Exercise material —
════════
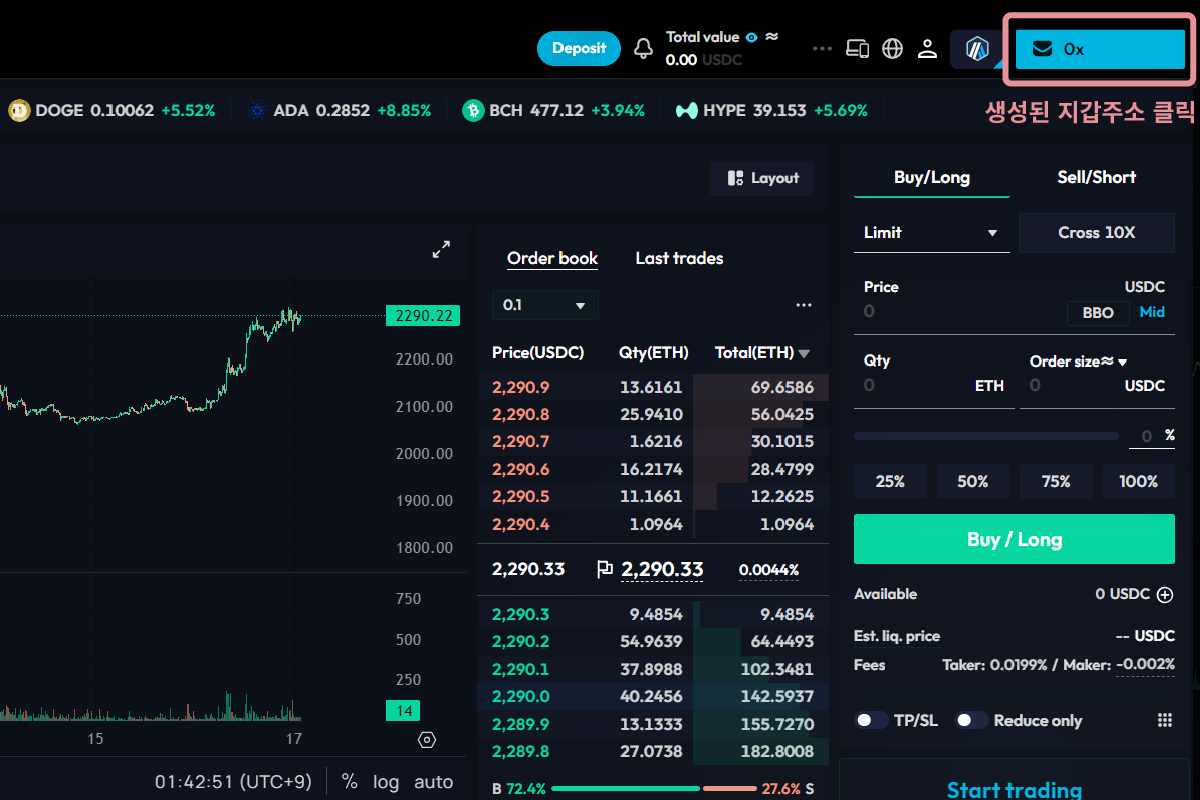The height and width of the screenshot is (800, 1200).
Task: Click the order amount percentage slider
Action: coord(985,436)
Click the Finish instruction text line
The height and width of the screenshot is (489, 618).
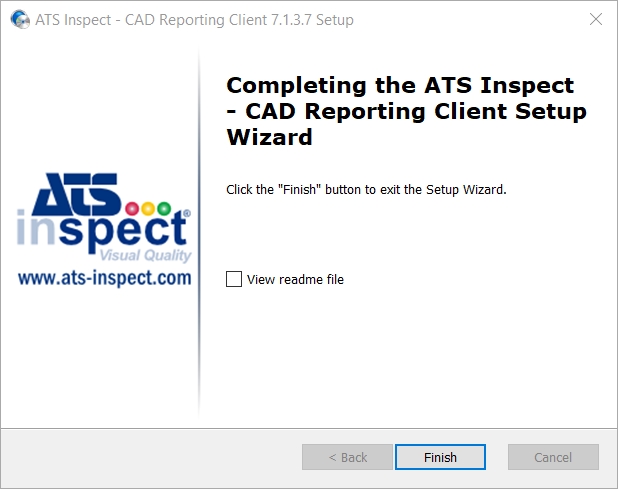coord(366,190)
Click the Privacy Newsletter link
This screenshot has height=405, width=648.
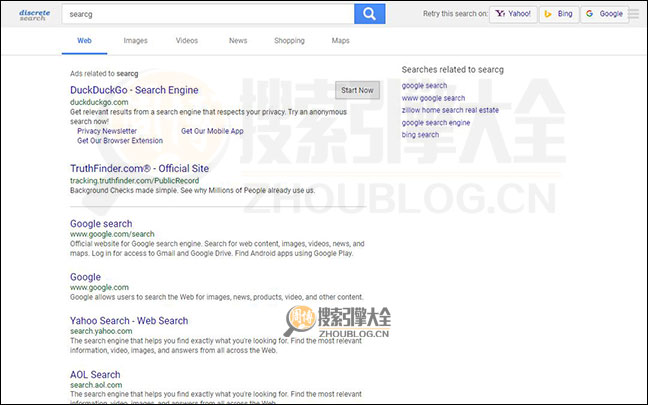107,131
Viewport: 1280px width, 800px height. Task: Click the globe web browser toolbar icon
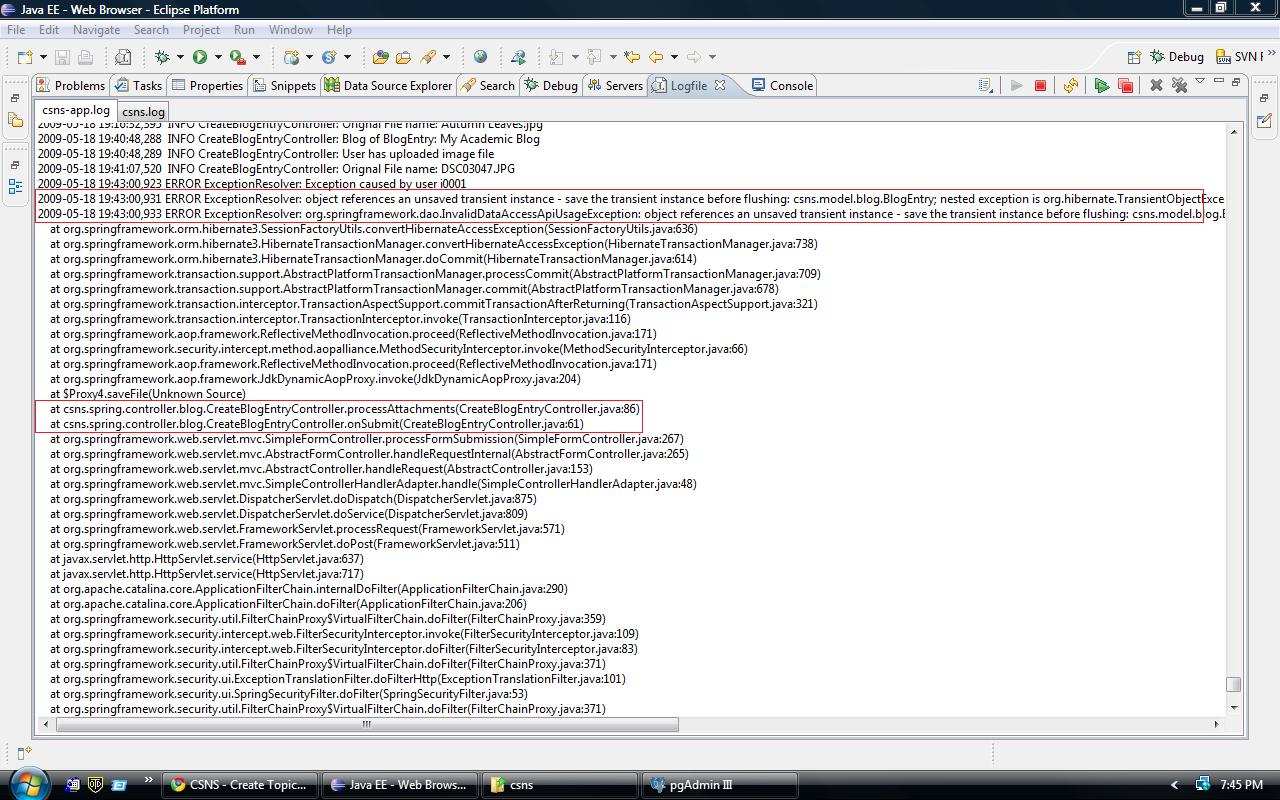tap(480, 57)
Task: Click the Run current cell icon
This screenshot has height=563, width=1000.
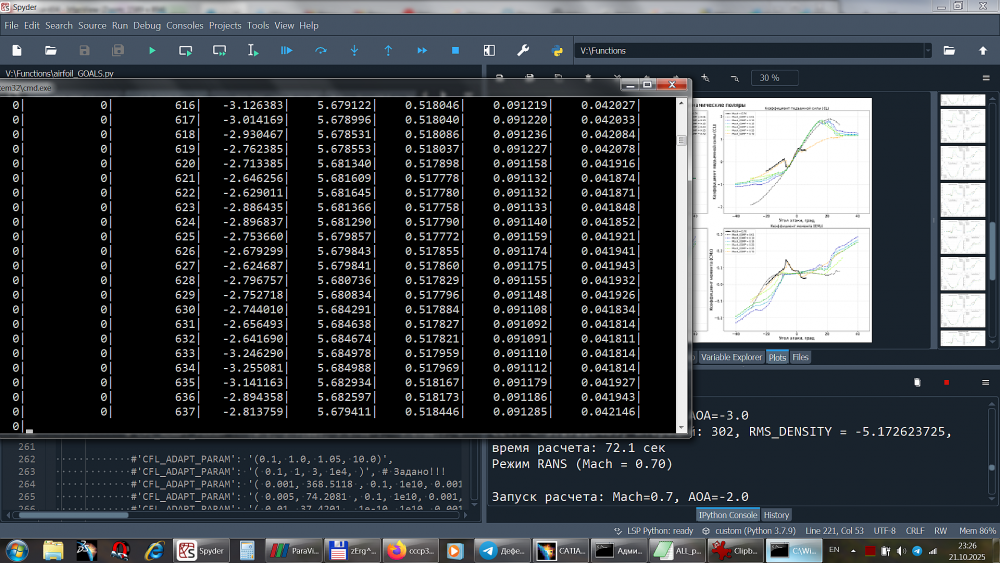Action: (x=186, y=50)
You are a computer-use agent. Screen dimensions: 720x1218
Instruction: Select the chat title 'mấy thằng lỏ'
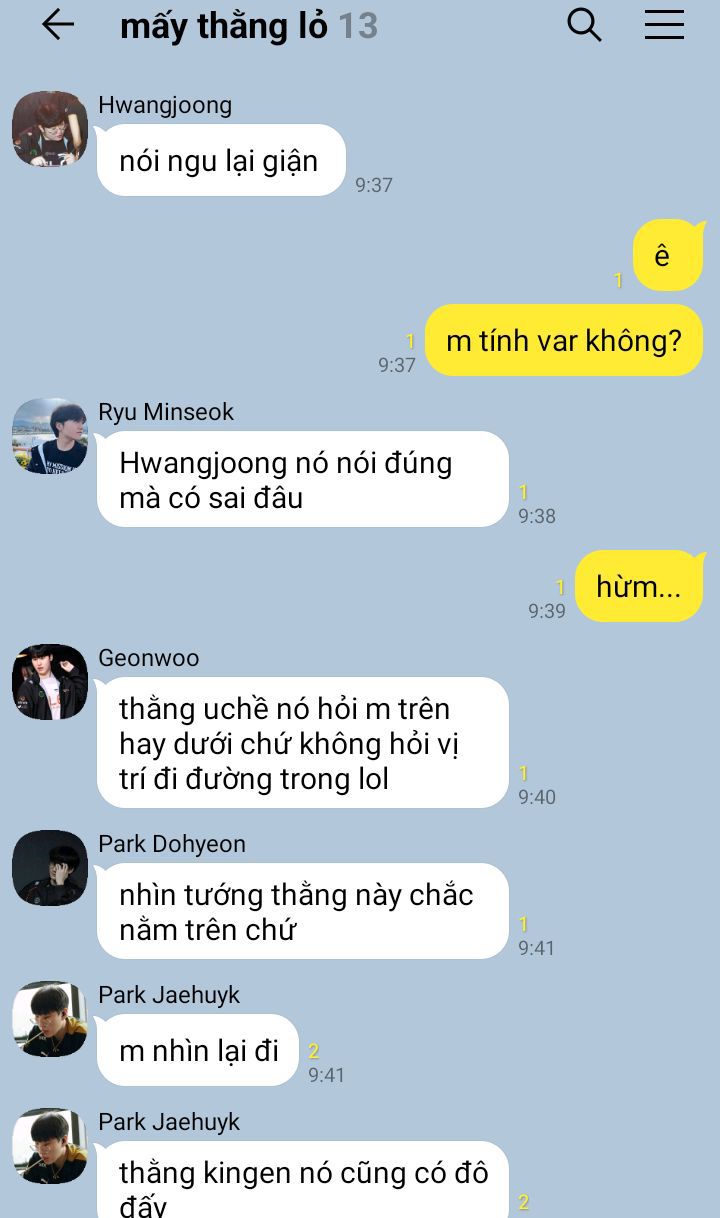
════════
Exercise —
Write out, exactly and only, the lines from the one containing "This screenshot has height=405, width=648." through the last line of the material above. Pictures do not go in the copy.

Answer to the exercise —
This screenshot has height=405, width=648.
107,131
Viewport: 1280px width, 800px height. Task: Click the globe web browser toolbar icon
tap(480, 57)
Task: Click the Run current cell icon
This screenshot has height=563, width=1000.
Action: (x=186, y=50)
You are a computer-use agent. Screen dimensions: 720x1218
Instruction: Select the chat title 'mấy thằng lỏ'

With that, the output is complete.